Turquie : violences contre des Syriens après la mort d'un Turc attaqué au couteau par un migrant
- Avec AFP
A Ankara, des logements et des magasins syriens ont été attaqués après la mort d'un jeune Turc poignardé par un migrant présenté comme Syrien par les médias locaux. La police a arrêté 148 personnes soupçonnées d'être liées à ces violences.
La tension monte en Turquie autour de la présence de migrants dans le pays après un meurtre attribué à un migrant syrien : à Ankara, la capitale administrative, la police a arrêté 148 individus en lien avec des attaques visant la communauté syrienne, tandis que l'hostilité envers les immigrés illégaux prend de l'ampleur dans le débat public.
Dans la soirée du 11 août, une foule a pris d'assaut des boutiques, des véhicules et au moins un logement appartenant à des Syriens dans le district d'Altindag, à Ankara. Une partie des habitants originaires de Syrie ont été évacués du quartier, où les réfugiés issus de ce pays voisin sont nombreux, tandis que d’autres restent terrés chez eux dans la peur de nouvelles violences, explique RFI.
Selon la radio publique, des images diffusées à la télévision turque montrent des centaines de personnes attaquant des devantures de magasins, certaines d'entre elles déclarant «Nous ne voulons pas des Syriens». Dans une autre vidéo diffusée sur les réseaux sociaux, on peut voir un groupe d'hommes en train d'arracher le rideau métallique d'une épicerie avant d'en fracasser la vitrine et de la piller.
Sur une des photos obtenues par l'AFP, un homme brise la fenêtre d'un appartement situé au rez-de-chaussée à l'aide d'un pieu. Le Croissant-Rouge turc a déclaré qu'un enfant syrien avait été hospitalisé après avoir été blessé par une pierre lancée contre le logement occupé par sa famille.
Le 12 août, la police turque a arrêté 76 individus soupçonnés d'avoir encouragé ou pris part à l'attaque, puis 72 autres le lendemain, recherchés «pour avoir partagé sur les réseaux sociaux des contenus à des fins de provocation ou pour d'autres délits». Ces arrestations portent donc à 148 le nombre des personnes détenues dans le cadre de l'enquête sur ces violences visant la communauté syrienne.
Un Turc poignardé par un individu présenté comme Syrien
Ces incidents sont intervenus après la mort d'un jeune Turc, décédé après avoir été poignardé le 10 août au cours d'une rixe entre deux groupes, des internautes et des médias présentant l'auteur des coups de couteau comme un Syrien.
L'agence de presse turque Anadolu a rapporté que deux ressortissants étrangers accusés d'homicide volontaire avaient été arrêtés, sans préciser alors leur nationalité. Dans une dépêche plus récente, l'agence a toutefois indiqué que la victime avait été poignardée «par un ressortissant syrien».

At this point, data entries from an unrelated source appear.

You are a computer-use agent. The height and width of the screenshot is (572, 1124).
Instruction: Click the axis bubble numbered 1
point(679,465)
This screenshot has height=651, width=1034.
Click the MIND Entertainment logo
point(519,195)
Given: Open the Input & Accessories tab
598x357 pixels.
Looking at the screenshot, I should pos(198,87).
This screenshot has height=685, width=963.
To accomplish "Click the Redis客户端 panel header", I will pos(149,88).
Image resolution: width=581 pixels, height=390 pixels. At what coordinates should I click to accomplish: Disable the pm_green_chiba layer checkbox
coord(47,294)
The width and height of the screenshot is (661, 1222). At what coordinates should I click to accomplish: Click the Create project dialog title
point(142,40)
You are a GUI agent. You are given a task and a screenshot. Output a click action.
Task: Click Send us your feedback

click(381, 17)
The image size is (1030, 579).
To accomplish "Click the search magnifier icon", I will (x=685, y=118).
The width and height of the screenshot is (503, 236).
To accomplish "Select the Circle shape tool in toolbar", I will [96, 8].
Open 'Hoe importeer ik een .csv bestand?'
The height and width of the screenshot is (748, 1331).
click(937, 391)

La Turquie accueille près de quatre millions de migrants syriens et a plusieurs fois été secouée par des accès de fièvre contre les étrangers ces dernières années, souvent déclenchés par des rumeurs se propageant sur les réseaux sociaux et les applications de messagerie instantanée.
Un contexte d'hostilité envers les migrants
L'émeute dans la capitale turque s'inscrit dans un contexte d'intensification du discours contre les migrants sur fond d'afflux d'immigrés clandestins afghans fuyant l'avancée des Taliban dans leur pays, mais aussi de dégradation de la situation économique en Turquie comme l'analyse RFI, rappelant que le hashtag #JeNeVeuxPasdeRéfugiésDansMonPays y revient régulièrement en tête des sujets les plus partagés sur Twitter.
Plusieurs tweets et articles ont par exemple affirmé que des réfugiés afghans avaient hissé le drapeau de leur pays dans plusieurs villes de Turquie, des allégations cependant démenties par le site de vérification turc Teyit.
Des supporters du club de football stambouliote de Besiktas ont par ailleurs scandé le 13 août «Nous ne voulons pas de réfugiés dans le pays !» lors du match d'ouverture du championnat turc.
Beşiktaş taraftarından tepki: "Ülkede mülteci istemiyoruz!" pic.twitter.com/4O8BOSFTQJ
— Aykırı (@aykiricomtr) August 13, 2021
Des opposants au président Recep Tayyip Erdogan ont aussi multiplié les accusations de «laxisme» sur la question migratoire et le principal rival du chef de l'Etat, Kemal Kiliçdaroglu, a promis le mois dernier de «renvoyer les Syriens dans leur pays» si son parti remportait les prochaines élections, prévues en 2023.